• **WHAT THE TASK ASKS**:
Locate the line that contains "You are a computer-use agent. Viewport: 1120px". Print it and every subsequent line through the final line of the records, exactly and only those.

━━ GIVEN INFORMATION ━━

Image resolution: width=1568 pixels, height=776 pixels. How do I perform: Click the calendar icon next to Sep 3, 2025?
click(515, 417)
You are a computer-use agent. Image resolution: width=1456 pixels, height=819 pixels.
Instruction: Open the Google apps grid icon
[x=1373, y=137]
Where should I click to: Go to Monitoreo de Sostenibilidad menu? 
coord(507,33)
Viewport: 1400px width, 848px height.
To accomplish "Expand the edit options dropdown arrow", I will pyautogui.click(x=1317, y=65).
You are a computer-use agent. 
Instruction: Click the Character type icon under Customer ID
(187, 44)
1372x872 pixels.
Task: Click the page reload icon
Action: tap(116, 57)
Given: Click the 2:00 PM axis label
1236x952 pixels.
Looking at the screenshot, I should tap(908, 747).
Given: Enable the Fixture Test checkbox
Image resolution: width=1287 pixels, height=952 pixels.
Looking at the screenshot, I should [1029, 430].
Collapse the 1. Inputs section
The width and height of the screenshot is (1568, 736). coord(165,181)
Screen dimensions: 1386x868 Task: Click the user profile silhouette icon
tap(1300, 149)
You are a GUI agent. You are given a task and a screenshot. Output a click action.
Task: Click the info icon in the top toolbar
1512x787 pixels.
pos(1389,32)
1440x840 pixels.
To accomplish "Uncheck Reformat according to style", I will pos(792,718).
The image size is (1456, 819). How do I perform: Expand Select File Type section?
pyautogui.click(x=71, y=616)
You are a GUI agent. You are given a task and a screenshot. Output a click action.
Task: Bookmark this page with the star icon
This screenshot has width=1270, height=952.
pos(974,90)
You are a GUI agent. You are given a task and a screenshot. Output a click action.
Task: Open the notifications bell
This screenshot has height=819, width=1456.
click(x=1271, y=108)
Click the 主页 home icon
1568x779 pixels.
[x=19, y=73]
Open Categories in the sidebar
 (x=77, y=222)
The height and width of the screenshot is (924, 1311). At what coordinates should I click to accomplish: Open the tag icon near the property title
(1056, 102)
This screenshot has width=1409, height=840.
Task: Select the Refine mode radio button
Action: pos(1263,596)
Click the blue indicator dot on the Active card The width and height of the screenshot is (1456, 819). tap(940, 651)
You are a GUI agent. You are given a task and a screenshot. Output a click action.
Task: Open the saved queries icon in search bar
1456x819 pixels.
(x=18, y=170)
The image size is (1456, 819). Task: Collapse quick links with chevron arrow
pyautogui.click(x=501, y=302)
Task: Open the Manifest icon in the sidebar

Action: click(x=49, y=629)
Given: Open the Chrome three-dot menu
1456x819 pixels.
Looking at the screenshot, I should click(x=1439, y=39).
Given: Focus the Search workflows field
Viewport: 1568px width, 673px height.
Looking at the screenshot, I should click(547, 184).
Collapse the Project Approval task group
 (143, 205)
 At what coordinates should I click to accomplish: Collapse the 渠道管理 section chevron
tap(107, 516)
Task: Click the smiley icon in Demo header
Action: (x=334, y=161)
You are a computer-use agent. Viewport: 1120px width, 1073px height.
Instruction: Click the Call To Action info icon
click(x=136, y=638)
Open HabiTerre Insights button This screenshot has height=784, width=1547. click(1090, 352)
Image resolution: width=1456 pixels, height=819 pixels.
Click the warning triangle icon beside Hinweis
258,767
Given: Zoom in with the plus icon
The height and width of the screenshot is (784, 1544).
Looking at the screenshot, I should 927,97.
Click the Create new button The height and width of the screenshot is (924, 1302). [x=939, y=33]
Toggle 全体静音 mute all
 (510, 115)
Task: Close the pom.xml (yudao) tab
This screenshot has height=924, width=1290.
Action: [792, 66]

━━━

• **SOLUTION**:
You are a computer-use agent. Viewport: 1120px width, 1073px height.
Instruction: Click the Call To Action info icon
click(x=136, y=638)
Open HabiTerre Insights button This screenshot has height=784, width=1547. click(1090, 352)
Image resolution: width=1456 pixels, height=819 pixels.
Click the warning triangle icon beside Hinweis
258,767
Given: Zoom in with the plus icon
The height and width of the screenshot is (784, 1544).
Looking at the screenshot, I should 927,97.
Click the Create new button The height and width of the screenshot is (924, 1302). [x=939, y=33]
Toggle 全体静音 mute all
 (510, 115)
Task: Close the pom.xml (yudao) tab
This screenshot has height=924, width=1290.
Action: [792, 66]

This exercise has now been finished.